[Stored items from a collection]
§ §

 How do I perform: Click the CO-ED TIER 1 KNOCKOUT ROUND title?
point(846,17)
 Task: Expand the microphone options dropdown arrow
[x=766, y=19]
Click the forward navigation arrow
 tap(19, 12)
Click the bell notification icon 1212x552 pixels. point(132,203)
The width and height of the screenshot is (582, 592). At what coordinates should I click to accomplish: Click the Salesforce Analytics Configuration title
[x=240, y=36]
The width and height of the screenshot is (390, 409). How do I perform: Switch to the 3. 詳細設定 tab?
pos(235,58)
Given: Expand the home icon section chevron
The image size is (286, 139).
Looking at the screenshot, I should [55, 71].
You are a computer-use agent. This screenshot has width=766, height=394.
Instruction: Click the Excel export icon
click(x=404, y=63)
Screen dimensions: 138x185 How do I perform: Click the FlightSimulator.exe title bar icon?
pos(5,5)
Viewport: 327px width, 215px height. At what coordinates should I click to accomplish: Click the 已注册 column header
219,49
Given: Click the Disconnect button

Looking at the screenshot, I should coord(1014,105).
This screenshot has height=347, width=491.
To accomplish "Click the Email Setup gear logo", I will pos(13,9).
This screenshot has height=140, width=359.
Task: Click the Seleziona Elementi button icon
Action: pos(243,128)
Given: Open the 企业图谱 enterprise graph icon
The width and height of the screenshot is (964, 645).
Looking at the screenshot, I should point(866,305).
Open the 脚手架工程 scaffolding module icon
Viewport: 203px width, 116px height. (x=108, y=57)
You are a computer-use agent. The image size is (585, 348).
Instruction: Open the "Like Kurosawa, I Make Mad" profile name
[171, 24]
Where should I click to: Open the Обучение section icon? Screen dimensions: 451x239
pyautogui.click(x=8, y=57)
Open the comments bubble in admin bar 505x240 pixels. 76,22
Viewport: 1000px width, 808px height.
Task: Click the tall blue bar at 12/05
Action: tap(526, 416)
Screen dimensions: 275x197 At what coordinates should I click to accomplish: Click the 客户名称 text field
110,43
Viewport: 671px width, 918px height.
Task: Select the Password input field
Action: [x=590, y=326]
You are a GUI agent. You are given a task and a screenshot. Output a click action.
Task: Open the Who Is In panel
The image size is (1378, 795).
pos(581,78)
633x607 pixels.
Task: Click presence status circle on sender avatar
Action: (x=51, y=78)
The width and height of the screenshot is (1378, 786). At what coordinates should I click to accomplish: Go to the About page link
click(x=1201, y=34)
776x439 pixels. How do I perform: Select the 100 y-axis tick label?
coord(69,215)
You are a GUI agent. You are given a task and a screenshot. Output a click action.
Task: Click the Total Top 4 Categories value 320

§ §

- [Task prompt] What is the number of lines above that hold the string "computer"? Answer with that number alone.

- [Answer area] 2